Dont understand how queries to retrieve top n records from each group work - sql

I had an issue where I was trying to get the top 'n' records from each group (day) or records in my database. After a bunch of digging I found some great answers and they did in fact solve my problem.
How to select the first N rows of each group?
Get top n records for each group of grouped results
However, my noob-ness is preventing me from understanding exactly WHY these "counting" solutions work. If someone with better SQL knowledge can explain, that would be really great.
EDIT: here's more details
Let's say I had a table described below with this sample data. (To make things simpler, I have a column that kept track of the time of the next upcoming midnight, in order to group 'per day' better).
id | vote_time | time_of_midnight | name | votes_yay | votes_nay
------------------------------------------------------------------------
1 | a | b | Person p | 24 | 36
1 | a | b | Person q | 20 | 10
1 | a | b | Person r | 42 | 22
1 | c | d | Person p | 8 | 10
1 | c | d | Person s | 120 | 63
There can be tens or hundreds of "People" per day (b, d, ...)
id is some other column I needed in order to group by (you can think of it as an election id if that helps)
I'm trying to calculate the top 5 names that had the highest number of votes per day, in descending order.

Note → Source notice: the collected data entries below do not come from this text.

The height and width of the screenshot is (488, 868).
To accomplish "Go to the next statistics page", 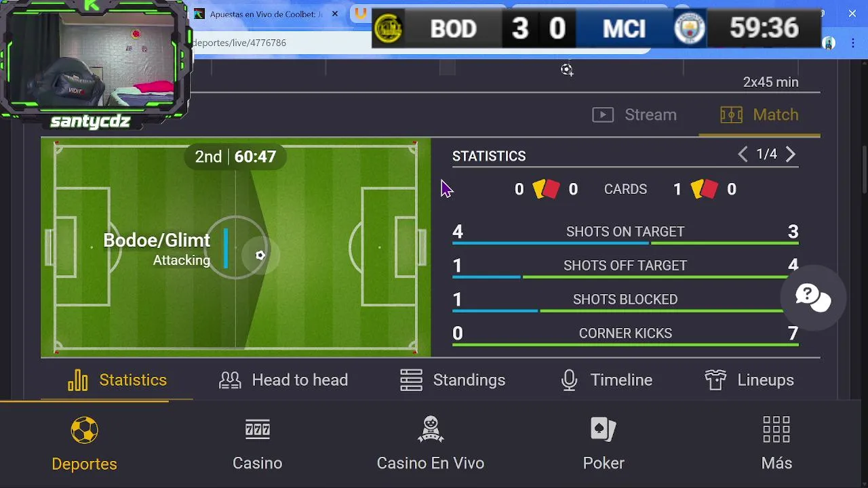I will point(791,155).
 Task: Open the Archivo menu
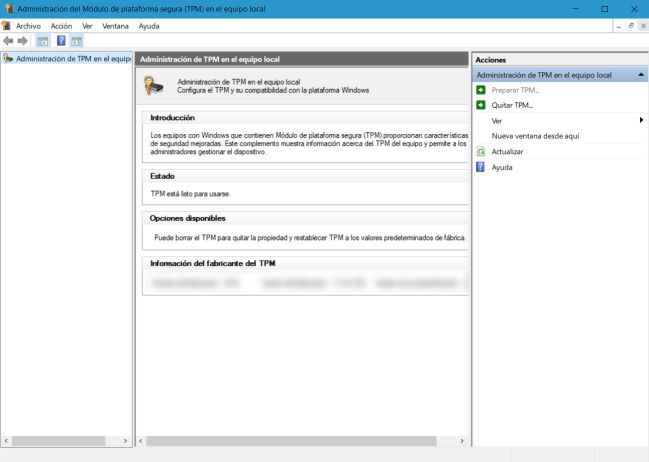28,25

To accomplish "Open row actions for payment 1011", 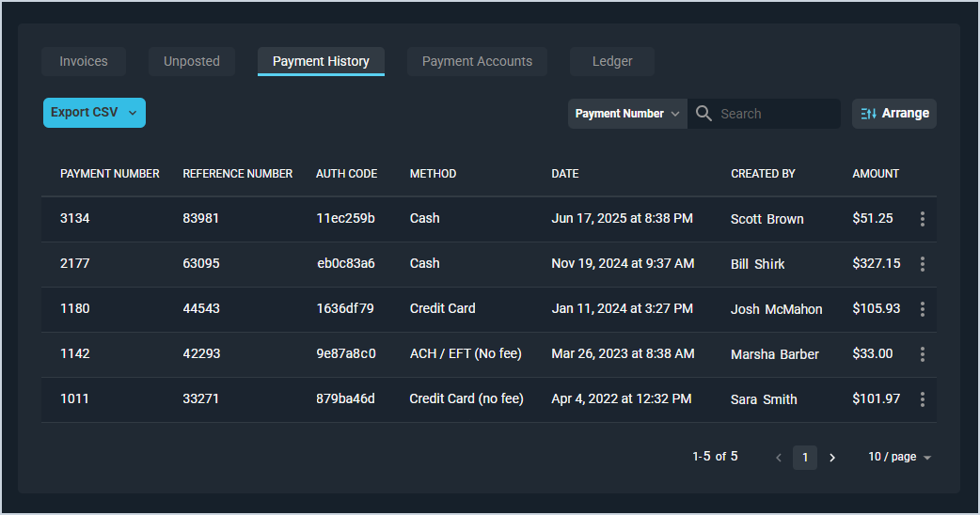I will coord(922,399).
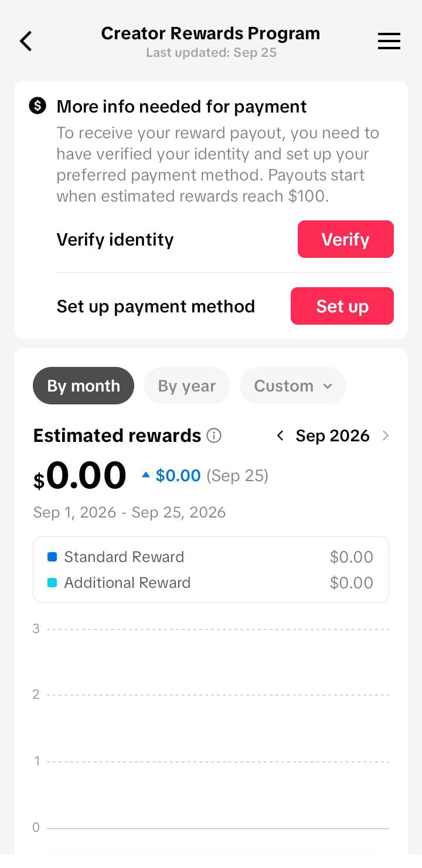Tap the $0.00 estimated rewards total
The image size is (422, 868).
coord(80,475)
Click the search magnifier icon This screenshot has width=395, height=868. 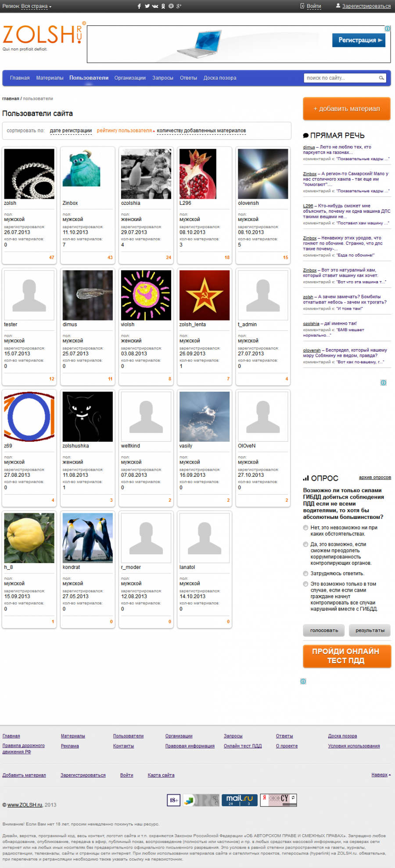[381, 78]
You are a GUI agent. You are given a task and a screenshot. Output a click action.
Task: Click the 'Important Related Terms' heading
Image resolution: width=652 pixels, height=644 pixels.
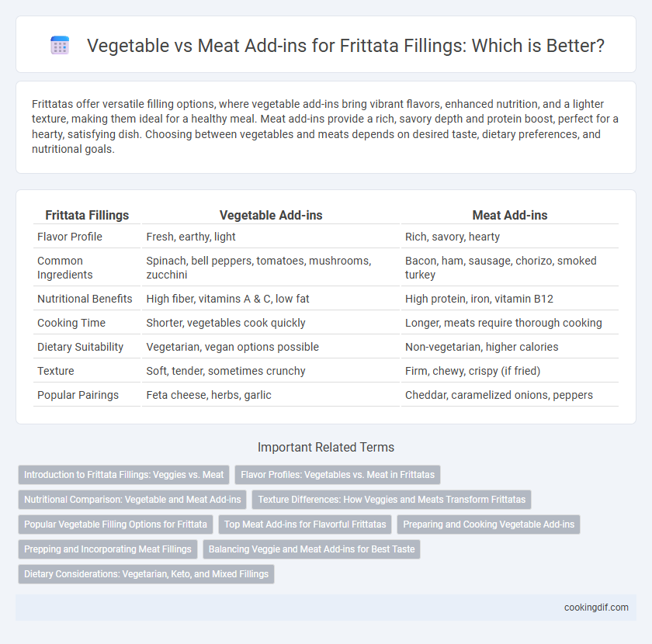[x=326, y=447]
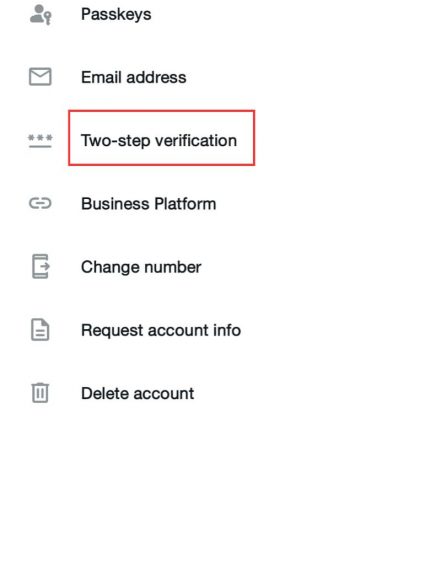Click the asterisks PIN icon for two-step verification

pyautogui.click(x=40, y=141)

I was able to use the referenced articles to create a query that would give me the following results (on Oracle):
SELECT name, time_of_midnight, votes_yay, votes_nay, (votes_yay+votes_nay) AS total_votes
FROM results a
WHERE id=1 AND (
SELECT COUNT(*)
FROM results b
WHERE b.id=a.id AND b.time_of_midnight=a.time_of_midnight AND (a.votes_yay+a.votes_nay) >= (b.votes_yay+b.votes_nay)) <= 5
ORDER BY time_of_midnight DESC, total_votes DESC;
name | time_of_midnight | votes_yay | votes_nay | total_votes
------------------------------------------------------------------------
Person s | d | 120 | 63 | 183
Person p | d | 8 | 10 | 18
Person r | b | 42 | 22 | 64
Person p | b | 24 | 36 | 60
Person q | b | 20 | 10 | 30
So I'm not really sure
Why this counting method works?
[stupid]: Why don't I need to also include name in the inner query to make sure it doesn't join the data incorrectly?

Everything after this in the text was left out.